_YOUR GOAL_: Return unchanged the lines of the rows from the one containing "Given: Select Права" through the end of the rows, inclusive, and omit the pictures from your answer.

[Dataset entries]
****************************************

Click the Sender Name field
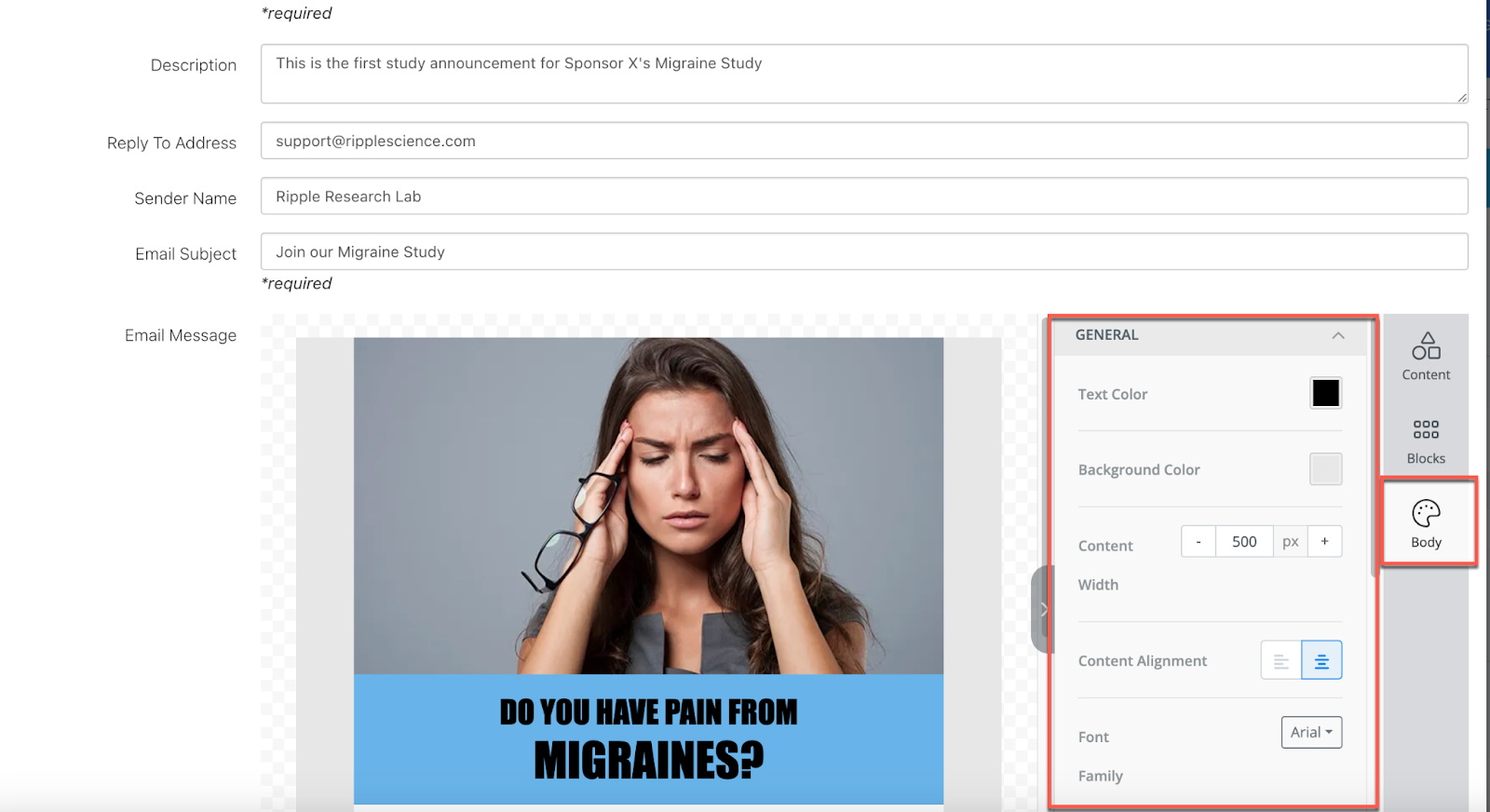Image resolution: width=1490 pixels, height=812 pixels. coord(863,196)
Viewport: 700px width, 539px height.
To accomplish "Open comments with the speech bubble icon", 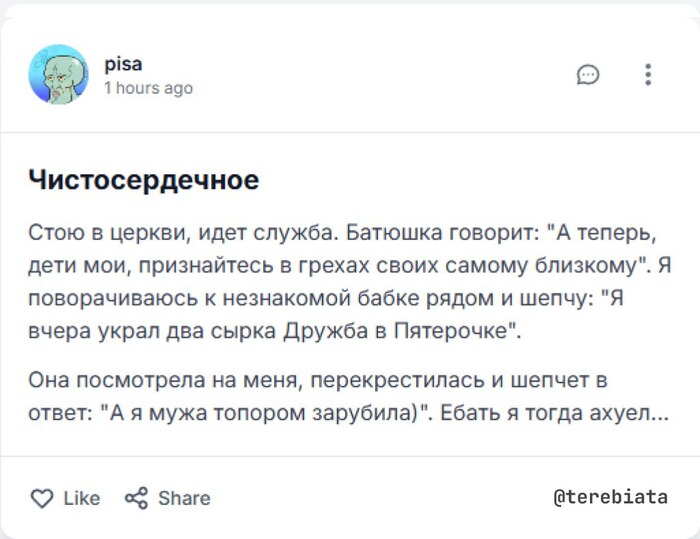I will (x=588, y=75).
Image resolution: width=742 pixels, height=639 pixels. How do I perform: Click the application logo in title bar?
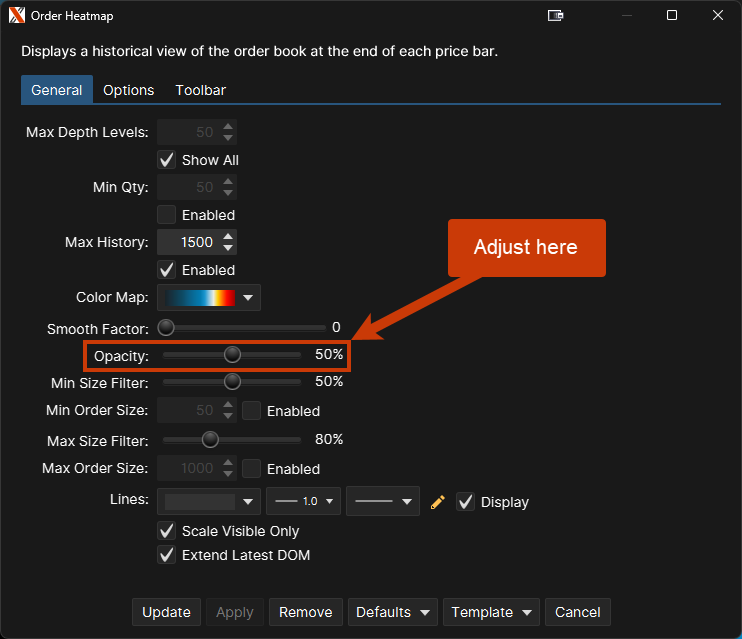point(17,15)
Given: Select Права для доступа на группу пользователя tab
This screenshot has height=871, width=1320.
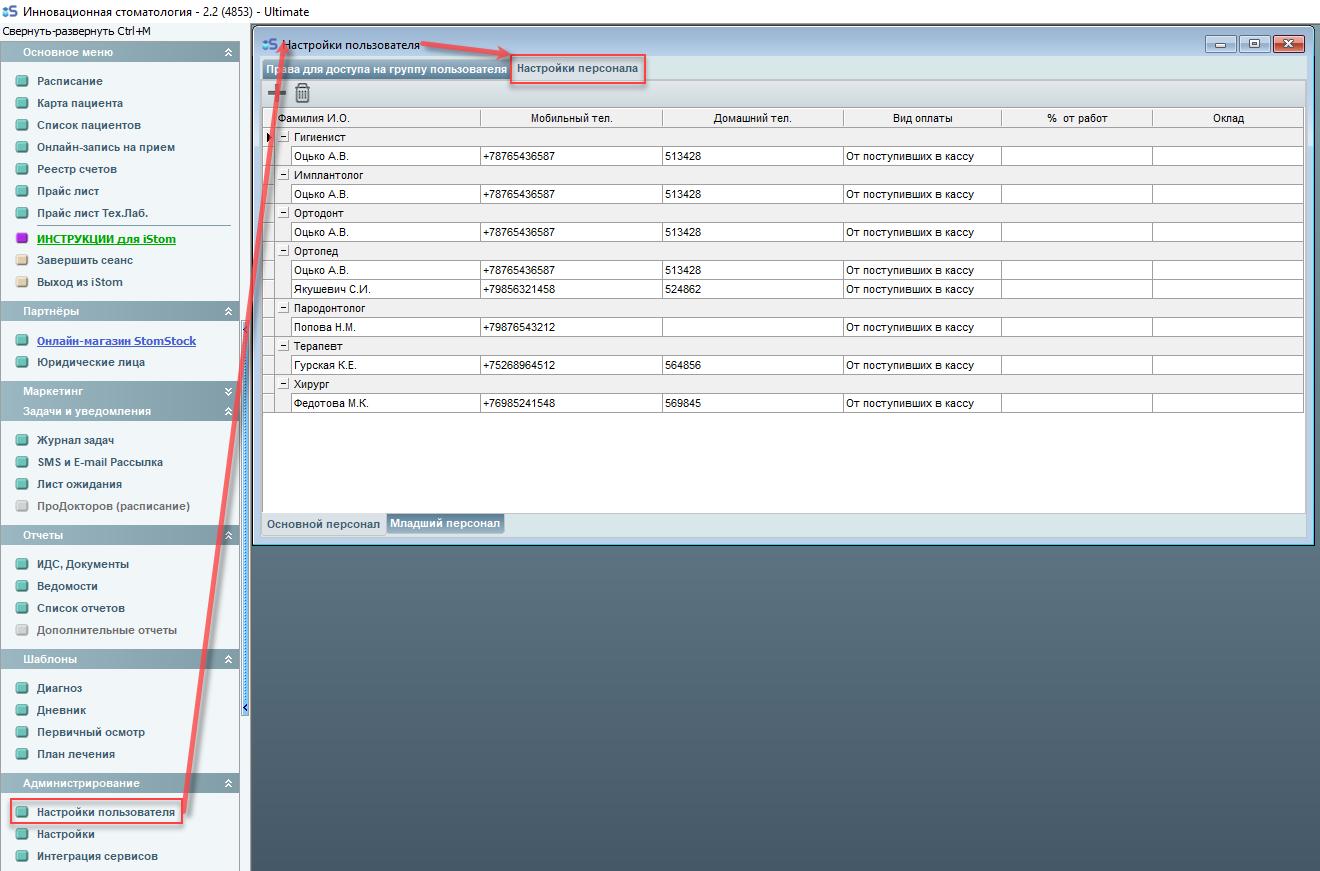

****************************************

_RESULT OF THE EXERCISE_:
Given: Select Права для доступа на группу пользователя tab
This screenshot has height=871, width=1320.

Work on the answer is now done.